- RECORDS TO PROCESS:
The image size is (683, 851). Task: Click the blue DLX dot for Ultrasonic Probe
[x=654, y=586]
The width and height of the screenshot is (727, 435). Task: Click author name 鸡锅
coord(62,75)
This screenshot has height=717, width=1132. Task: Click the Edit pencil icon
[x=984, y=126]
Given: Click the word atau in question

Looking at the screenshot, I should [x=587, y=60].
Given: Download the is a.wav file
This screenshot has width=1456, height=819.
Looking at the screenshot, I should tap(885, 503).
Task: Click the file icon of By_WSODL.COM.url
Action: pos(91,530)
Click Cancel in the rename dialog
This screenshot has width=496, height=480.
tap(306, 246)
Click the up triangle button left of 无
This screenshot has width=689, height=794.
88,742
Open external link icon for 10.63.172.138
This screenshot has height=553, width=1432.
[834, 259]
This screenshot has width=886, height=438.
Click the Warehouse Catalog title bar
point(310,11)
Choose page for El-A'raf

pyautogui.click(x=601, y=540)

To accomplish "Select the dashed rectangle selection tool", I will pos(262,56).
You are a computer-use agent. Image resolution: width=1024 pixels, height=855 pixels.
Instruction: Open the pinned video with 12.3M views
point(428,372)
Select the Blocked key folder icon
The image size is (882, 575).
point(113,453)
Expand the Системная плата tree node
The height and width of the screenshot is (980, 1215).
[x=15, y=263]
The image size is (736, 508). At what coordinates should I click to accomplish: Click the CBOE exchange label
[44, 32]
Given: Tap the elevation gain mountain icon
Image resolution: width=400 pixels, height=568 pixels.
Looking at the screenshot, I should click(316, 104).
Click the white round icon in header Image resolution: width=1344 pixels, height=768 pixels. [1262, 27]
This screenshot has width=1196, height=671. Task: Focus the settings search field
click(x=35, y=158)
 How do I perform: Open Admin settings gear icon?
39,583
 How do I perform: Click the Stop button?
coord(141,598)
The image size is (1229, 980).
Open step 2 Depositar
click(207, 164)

- WHAT NEEDS TO BE DONE:
A complete, exact transcription of the records is needed.

- SOLUTION TO THE PROBLEM:
The image size is (683, 851). Task: Click the blue DLX dot for Ultrasonic Probe
[x=654, y=586]
The width and height of the screenshot is (727, 435). Task: Click author name 鸡锅
coord(62,75)
This screenshot has height=717, width=1132. Task: Click the Edit pencil icon
[x=984, y=126]
Given: Click the word atau in question

Looking at the screenshot, I should [x=587, y=60].
Given: Download the is a.wav file
This screenshot has width=1456, height=819.
Looking at the screenshot, I should tap(885, 503).
Task: Click the file icon of By_WSODL.COM.url
Action: pos(91,530)
Click Cancel in the rename dialog
This screenshot has width=496, height=480.
tap(306, 246)
Click the up triangle button left of 无
This screenshot has width=689, height=794.
88,742
Open external link icon for 10.63.172.138
This screenshot has height=553, width=1432.
[834, 259]
This screenshot has width=886, height=438.
Click the Warehouse Catalog title bar
point(310,11)
Choose page for El-A'raf

pyautogui.click(x=601, y=540)

To accomplish "Select the dashed rectangle selection tool", I will pos(262,56).
You are a computer-use agent. Image resolution: width=1024 pixels, height=855 pixels.
Instruction: Open the pinned video with 12.3M views
point(428,372)
Select the Blocked key folder icon
The image size is (882, 575).
point(113,453)
Expand the Системная плата tree node
The height and width of the screenshot is (980, 1215).
[x=15, y=263]
The image size is (736, 508). At what coordinates should I click to accomplish: Click the CBOE exchange label
[44, 32]
Given: Tap the elevation gain mountain icon
Image resolution: width=400 pixels, height=568 pixels.
Looking at the screenshot, I should click(316, 104).
Click the white round icon in header Image resolution: width=1344 pixels, height=768 pixels. [1262, 27]
This screenshot has width=1196, height=671. Task: Focus the settings search field
click(x=35, y=158)
 How do I perform: Open Admin settings gear icon?
39,583
 How do I perform: Click the Stop button?
coord(141,598)
The image size is (1229, 980).
Open step 2 Depositar
click(207, 164)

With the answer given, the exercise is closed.